Gemäß § 46 Abs. 1 VwGG ist einer Partei auf Antrag die Wiedereinsetzung in den vorigen Stand zu bewilligen, wenn sie durch ein unvorhergesehenes oder unabwendbares Ereignis eine Frist versäumt und dadurch einen Rechtsnachteil erleidet. Dass der Partei ein Verschulden an der Versäumung zur Last liegt, hindert die Bewilligung der Wiedereinsetzung nicht, wenn es sich nur um einen minderen Grad des Versehens handelt. Ein Verschulden des Parteienvertreters ist einem Verschulden der Partei selbst gleichzusetzen (vgl. z.B. den Beschluss des Verwaltungsgerichtshofes vom 17. Mai 1995, 95/01/0056).

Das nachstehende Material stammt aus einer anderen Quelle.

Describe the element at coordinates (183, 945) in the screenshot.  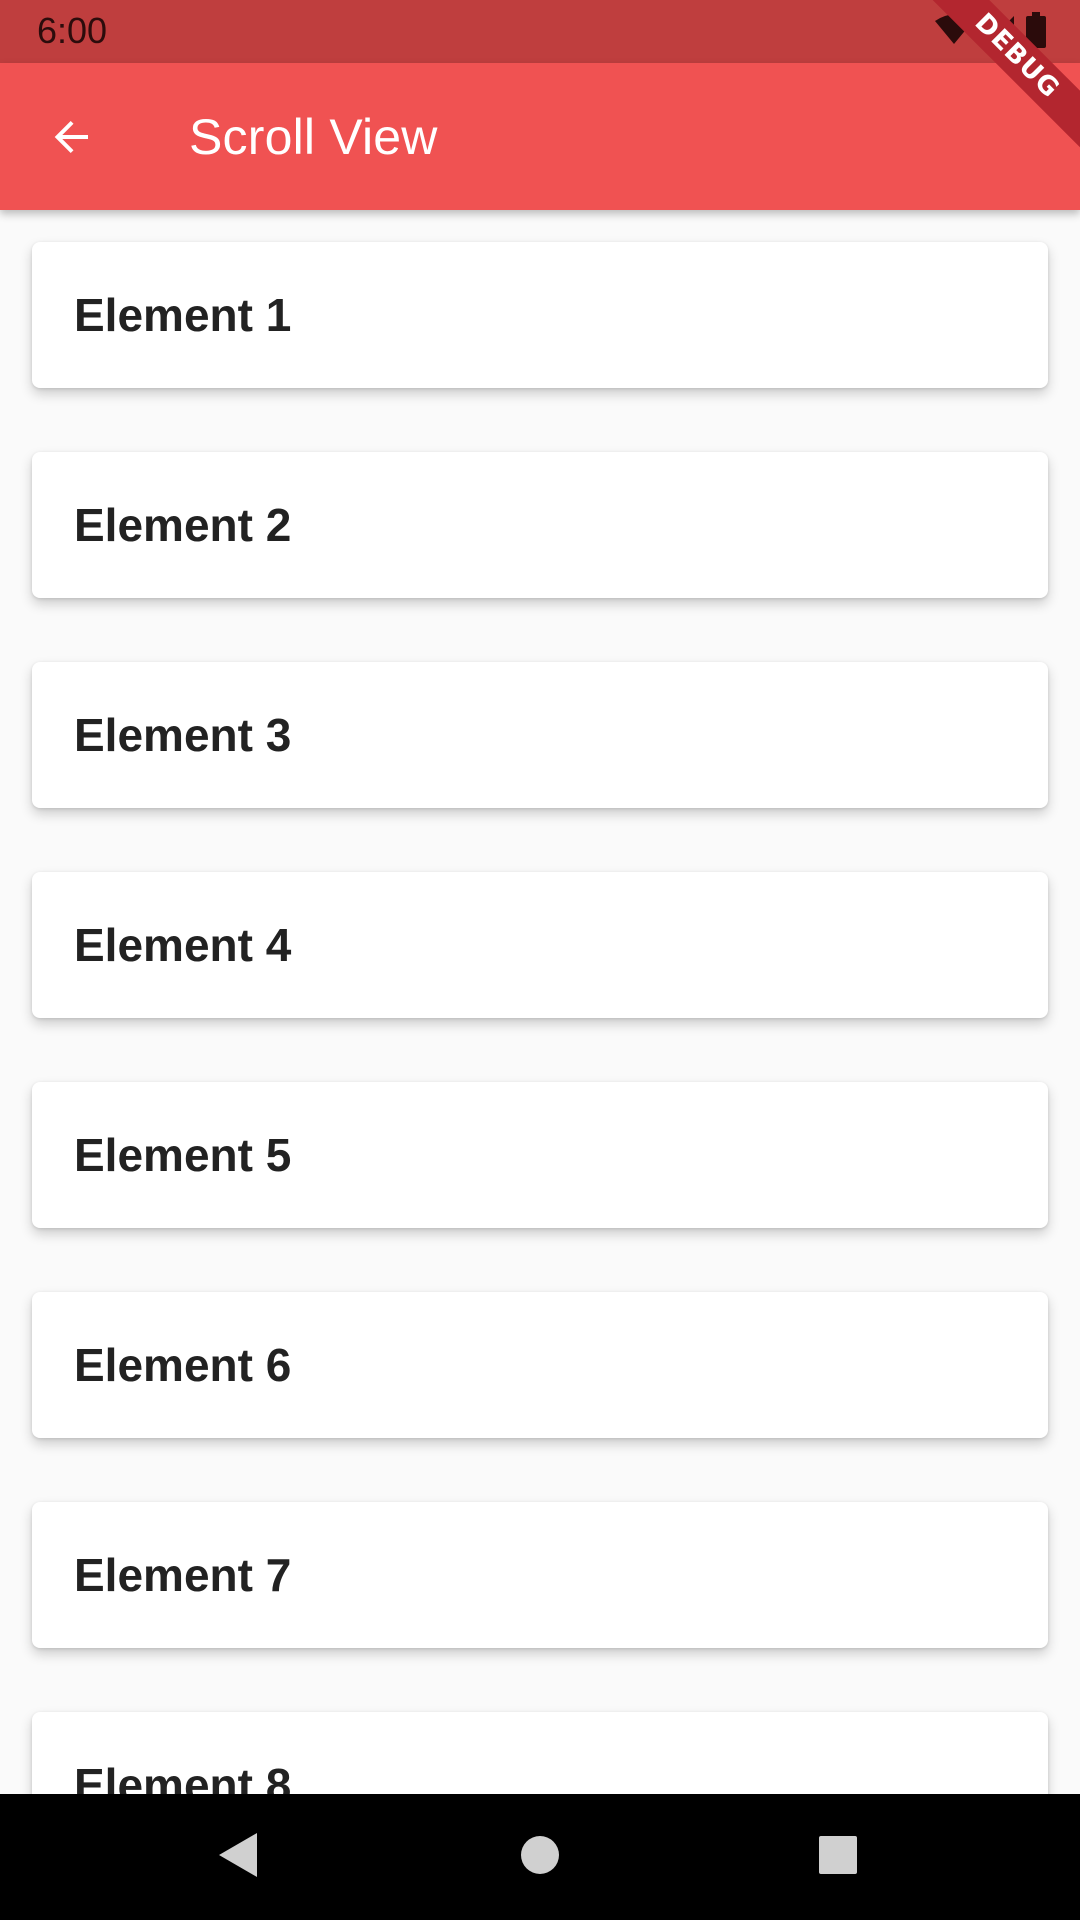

Ebenso wie die Einbringung von Beschwerden Sache des Rechtsanwaltes und nicht die der bei ihm beschäftigten Kanzleiangestellten ist (vgl. den Beschluss des Verwaltungsgerichtshofes vom 17. Dezember 1993, 93/15/0202, 0203), obliegt es im Falle eines Auftrages zur Mängelbehebung iSd § 34 Abs. 2 VwGG dem Vertreter selbst, sich davon zu überzeugen, welche Erledigungen aufgetragen und ob diesen zur Gänze nachgekommen wurde (vgl. den Beschluss des Verwaltungsgerichtshofes vom 21. Dezember 1995, 95/20/0456, m. w.N.). Aus den Ausführungen im Wiedereinsetzungsantrag geht hervor, dass der Kanzleibediensteten E der Fehler nicht bei einer ihr aufgetragenen manipulativen Tätigkeit, sondern bei der offenbar von ihr eigenständig vorzubereitenden Mängelbehebung unterlaufen ist. Der Rechtsanwalt bringt nicht vor, eine Kontrolltätigkeit dahingehend ausgeübt zu haben, ob die Durchführung des Mängelbehebungsauftrages der Aufforderung des Verwaltungsgerichtshofes entsprach (der Rechtsanwalt behauptet nicht einmal, den Mängelbehebungsauftrag vom 29. April 1999 gelesen zu haben). Solcherart kann aber keine Rede davon sein, dass dem Rechtsanwalt nur ein minderer Grad des Versehens im Sinne des § 46 Abs. 1 VwGG an der unvollständigen fristgerechten Mängelbehebung zur Last fiele (vgl. nochmals den oben zitierten Beschluss vom 17. Dezember 1993).
Dem Wiedereinsetzungsantrag war daher gemäß § 46 VwGG nicht stattzugeben.